Rated Speed (e.g. 15MB/s, 30MB/s, etc.) is maximum speed of the card and also what you would expect to approximately see in typical usage of writing or reading files on the card. This measurement is pertinent to still photography, especially for taking pictures with high resolution and/or saving in RAW format where the files created are very large. The faster the card, the faster it can save the file and be ready to take another picture. You really notice speed differences with high-megapixel DSLR and multi-shot burst mode. Still digital images shot on high-megapixel cameras should utilize fast data throughput (a large pipe), higher speed cards for improved performance. Higher speed cards can also improve how fast you can download (or upload) the files from the card to your computer. Speed Class is a minimum speed based on a worst case scenario test. The Speed Class is important for video mode or camcorders, where the device is actually saving a steady stream of data. The resolution and format of the video determines the amount of steady stream data. This translates to a minimum speed you need to guarantee that the video captured on the cards is recorded at an even, sustained rate with no dropped frames (which typically results in lost data and choppy playback). Compared to high-megapixel photography, video doesn't need as big a pipe because the video format is a smaller "fixed stream" that uses only a portion of the pipe. But you do need a minimum guaranteed speed for the SDHC card that satisfies the requirement of the data stream. Your camera's specifications should state the minimum SDHC Class Rating required. Using a card without the proper class rating on a more advanced camera, such as a high-definition (HD) camcorder or Digital Single Lens Reflex (DSLR) camera with HD video record settings is likely to result in an error message indicating that video can only be recorded at a lower definition setting.
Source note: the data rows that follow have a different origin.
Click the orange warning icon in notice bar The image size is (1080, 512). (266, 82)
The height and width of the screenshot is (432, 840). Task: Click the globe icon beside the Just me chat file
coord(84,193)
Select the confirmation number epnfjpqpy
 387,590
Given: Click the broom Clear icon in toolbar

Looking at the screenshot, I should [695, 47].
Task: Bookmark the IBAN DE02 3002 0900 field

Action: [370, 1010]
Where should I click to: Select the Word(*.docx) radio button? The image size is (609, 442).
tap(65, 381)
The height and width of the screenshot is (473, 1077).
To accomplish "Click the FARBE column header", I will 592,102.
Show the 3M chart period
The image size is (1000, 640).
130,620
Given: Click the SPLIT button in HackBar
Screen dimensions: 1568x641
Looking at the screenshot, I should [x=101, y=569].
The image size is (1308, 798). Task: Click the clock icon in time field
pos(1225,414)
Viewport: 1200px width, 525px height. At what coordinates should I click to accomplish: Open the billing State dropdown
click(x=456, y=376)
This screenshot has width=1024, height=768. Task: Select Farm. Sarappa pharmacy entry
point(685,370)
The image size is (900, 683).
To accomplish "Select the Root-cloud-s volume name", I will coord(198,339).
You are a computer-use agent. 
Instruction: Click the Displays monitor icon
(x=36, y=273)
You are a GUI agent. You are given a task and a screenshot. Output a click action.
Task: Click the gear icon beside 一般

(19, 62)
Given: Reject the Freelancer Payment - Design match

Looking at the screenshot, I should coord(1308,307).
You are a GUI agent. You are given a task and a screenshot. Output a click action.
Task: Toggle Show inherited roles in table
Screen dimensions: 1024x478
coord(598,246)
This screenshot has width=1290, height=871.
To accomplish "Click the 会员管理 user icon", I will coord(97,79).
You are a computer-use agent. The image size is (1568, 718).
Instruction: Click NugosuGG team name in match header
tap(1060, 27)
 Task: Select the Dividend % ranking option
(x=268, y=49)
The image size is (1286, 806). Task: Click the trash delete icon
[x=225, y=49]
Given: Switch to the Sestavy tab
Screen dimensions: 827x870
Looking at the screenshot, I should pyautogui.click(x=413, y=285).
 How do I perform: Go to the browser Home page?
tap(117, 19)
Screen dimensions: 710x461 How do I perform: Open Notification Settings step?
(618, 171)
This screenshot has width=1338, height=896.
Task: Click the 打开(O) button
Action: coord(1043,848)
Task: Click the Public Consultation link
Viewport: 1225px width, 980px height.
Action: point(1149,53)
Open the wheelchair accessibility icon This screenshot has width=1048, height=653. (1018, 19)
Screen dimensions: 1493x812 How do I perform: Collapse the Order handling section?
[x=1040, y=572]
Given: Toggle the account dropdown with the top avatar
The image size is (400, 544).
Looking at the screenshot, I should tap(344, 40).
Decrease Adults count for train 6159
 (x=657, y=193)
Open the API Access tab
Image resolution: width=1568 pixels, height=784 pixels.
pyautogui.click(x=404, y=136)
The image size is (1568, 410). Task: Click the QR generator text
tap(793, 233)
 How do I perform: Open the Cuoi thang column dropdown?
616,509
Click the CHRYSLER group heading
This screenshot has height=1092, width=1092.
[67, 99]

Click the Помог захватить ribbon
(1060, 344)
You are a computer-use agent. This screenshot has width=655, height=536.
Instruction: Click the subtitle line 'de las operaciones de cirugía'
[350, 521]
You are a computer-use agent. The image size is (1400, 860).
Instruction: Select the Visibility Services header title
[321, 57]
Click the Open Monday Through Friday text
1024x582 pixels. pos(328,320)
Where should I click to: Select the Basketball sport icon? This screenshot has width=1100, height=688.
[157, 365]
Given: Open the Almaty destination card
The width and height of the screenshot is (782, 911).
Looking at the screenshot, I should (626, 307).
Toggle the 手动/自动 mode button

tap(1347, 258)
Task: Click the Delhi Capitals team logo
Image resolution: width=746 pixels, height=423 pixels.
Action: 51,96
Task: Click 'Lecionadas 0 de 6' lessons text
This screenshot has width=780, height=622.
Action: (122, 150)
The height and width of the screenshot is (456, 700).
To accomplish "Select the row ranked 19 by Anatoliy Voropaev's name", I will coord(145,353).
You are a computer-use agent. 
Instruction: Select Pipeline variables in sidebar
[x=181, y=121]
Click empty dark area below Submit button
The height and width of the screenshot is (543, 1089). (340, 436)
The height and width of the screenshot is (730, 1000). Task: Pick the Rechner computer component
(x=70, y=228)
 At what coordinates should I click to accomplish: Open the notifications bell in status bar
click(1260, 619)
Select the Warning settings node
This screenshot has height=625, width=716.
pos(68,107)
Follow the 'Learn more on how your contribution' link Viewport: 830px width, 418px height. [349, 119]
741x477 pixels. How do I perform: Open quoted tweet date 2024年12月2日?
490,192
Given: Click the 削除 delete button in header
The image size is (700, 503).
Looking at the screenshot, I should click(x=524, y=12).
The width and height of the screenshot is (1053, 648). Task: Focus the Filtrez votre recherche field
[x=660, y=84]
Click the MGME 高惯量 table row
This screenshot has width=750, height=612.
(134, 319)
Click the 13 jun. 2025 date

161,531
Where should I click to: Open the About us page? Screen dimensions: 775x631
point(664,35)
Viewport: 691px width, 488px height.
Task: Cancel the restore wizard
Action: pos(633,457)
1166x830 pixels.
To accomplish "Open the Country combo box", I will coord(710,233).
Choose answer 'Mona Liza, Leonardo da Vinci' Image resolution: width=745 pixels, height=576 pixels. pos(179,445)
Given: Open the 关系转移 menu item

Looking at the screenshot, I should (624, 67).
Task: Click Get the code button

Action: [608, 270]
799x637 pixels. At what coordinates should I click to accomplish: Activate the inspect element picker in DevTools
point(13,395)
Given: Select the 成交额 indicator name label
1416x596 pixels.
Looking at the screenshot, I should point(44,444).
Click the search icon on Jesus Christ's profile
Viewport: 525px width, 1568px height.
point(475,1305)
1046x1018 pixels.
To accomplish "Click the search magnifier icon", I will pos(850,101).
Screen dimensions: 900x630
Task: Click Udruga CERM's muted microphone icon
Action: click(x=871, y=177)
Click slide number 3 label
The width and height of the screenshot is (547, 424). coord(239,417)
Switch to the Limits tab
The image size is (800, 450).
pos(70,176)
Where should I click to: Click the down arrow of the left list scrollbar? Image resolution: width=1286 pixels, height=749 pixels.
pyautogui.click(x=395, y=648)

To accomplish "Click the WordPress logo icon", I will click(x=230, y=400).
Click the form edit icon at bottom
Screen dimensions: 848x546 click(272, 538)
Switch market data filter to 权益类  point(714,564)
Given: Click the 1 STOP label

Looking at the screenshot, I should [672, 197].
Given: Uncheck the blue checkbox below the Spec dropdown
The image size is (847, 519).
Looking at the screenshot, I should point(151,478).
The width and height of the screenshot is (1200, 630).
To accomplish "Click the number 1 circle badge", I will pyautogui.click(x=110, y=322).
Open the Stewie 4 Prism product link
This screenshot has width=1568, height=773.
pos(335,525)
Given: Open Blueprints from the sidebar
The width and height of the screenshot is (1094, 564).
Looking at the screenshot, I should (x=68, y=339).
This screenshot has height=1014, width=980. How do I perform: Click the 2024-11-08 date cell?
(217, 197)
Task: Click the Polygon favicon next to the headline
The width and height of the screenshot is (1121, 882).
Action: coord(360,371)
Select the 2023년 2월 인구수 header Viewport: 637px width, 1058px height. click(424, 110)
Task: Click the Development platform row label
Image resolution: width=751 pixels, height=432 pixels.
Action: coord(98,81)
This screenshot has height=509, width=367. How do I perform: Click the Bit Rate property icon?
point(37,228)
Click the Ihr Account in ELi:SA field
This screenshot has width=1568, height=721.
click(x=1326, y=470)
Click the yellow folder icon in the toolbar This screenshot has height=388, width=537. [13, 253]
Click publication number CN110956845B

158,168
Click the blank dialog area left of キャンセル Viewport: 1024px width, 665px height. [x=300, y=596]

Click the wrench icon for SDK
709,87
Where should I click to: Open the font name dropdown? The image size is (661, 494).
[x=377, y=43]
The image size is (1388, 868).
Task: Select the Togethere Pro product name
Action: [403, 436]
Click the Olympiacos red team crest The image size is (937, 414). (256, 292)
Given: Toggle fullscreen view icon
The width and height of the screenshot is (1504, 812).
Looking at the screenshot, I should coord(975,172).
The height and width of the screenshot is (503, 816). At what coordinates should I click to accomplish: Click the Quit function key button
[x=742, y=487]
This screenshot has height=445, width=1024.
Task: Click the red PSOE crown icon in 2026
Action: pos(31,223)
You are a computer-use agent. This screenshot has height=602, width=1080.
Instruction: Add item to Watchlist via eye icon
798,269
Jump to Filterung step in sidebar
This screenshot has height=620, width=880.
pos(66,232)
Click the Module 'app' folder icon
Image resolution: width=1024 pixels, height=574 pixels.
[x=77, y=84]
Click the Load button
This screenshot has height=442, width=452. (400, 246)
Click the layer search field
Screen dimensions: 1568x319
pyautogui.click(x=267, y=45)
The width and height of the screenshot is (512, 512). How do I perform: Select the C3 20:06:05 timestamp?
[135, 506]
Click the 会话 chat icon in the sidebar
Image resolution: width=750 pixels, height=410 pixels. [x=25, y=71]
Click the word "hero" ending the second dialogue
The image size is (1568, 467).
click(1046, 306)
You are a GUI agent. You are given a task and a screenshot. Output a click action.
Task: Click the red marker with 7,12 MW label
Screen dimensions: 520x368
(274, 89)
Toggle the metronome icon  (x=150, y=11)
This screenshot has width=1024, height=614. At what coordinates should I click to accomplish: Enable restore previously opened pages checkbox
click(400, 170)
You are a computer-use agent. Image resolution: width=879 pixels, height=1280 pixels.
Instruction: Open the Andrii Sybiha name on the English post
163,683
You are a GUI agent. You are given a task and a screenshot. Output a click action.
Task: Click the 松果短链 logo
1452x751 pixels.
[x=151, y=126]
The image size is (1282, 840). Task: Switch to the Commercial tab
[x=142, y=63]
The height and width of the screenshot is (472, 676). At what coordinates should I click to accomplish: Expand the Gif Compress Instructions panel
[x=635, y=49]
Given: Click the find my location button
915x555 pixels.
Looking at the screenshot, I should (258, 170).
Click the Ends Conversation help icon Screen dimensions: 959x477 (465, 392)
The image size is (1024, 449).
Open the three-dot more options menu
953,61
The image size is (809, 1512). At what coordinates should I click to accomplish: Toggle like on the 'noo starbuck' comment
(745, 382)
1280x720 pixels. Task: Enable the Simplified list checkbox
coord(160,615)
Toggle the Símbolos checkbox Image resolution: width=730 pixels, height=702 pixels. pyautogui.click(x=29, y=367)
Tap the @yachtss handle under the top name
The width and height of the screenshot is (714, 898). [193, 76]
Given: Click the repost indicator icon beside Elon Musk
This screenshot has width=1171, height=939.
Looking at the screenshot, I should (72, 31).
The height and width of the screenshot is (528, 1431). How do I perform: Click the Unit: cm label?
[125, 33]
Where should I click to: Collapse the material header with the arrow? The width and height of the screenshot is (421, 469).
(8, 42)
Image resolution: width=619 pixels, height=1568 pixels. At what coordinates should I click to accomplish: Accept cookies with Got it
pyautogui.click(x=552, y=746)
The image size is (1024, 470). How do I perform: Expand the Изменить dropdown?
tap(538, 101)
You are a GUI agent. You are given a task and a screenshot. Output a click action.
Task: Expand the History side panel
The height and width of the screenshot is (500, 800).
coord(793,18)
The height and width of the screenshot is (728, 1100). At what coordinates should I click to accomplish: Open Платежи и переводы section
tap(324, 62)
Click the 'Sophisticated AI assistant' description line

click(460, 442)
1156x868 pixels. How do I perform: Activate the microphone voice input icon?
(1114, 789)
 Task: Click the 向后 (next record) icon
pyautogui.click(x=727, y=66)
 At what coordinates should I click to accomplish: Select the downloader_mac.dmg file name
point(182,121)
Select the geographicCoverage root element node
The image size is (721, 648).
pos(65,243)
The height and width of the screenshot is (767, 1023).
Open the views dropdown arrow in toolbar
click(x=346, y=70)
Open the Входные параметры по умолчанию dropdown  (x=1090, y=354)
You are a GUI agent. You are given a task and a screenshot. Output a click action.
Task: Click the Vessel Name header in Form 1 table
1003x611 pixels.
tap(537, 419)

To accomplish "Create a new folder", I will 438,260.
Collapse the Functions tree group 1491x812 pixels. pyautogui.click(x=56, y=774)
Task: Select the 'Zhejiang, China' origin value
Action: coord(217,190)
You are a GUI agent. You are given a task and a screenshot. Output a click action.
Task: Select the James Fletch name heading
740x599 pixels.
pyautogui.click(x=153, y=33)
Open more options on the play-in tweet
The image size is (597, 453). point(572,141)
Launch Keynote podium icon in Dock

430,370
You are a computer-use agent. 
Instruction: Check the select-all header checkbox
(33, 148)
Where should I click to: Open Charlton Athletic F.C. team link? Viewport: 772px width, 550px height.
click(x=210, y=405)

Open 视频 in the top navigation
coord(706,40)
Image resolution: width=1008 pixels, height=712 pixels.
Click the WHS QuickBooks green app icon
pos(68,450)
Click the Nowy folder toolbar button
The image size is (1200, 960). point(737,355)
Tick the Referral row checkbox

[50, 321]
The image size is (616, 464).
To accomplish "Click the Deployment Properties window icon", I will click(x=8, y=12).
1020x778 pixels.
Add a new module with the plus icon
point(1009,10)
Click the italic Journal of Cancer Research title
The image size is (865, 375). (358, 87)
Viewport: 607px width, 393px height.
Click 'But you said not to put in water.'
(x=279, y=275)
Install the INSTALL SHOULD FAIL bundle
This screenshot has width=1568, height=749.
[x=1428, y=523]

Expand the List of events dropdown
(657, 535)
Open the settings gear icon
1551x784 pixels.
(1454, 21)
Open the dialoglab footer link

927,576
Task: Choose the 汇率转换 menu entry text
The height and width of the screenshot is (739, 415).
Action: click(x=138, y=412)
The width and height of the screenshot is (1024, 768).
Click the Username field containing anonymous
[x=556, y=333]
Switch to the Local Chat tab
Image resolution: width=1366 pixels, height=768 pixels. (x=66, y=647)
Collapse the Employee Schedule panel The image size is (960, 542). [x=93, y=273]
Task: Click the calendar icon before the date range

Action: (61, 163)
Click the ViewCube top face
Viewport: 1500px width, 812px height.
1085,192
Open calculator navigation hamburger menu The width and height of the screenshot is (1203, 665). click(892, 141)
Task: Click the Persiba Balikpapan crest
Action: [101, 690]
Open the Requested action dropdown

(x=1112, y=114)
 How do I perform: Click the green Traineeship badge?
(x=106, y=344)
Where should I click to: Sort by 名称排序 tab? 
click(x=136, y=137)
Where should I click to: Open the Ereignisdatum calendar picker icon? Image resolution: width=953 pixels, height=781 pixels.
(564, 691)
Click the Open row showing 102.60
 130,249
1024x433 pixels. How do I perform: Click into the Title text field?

What is MIL-STD-810G 516.6?
MIL-STD-810G 516.6 is a testing standard developed by the US Military and DoD to guarantee reliability in harsh environments. Our cards have been tested to withstand 1.5 tons force on impact and shock and over 15G vibration.
What is IPX8" or JIS 8 waterproof test?
These cards have been designed and tested to protect against water immersion for at least 30 minutes at a depth of 2.6 meter. By conducting this test to the IPX and JIS standards you can be sure that your cards data is secure to the highest standards
What is ISO 764 or DIN 8309 magnetic resistance?
This is tested by 3 expositions to a direct current magnetic field of 4,800 A/m where lose data or image on the card is unacceptable. These standards are routinely performed on high quality watches that need to survive the most challenging conditions that humans might experience. If you think you might need more magnetic protection than these test can check for, double check your health insurance before you find yourself in a risky situation.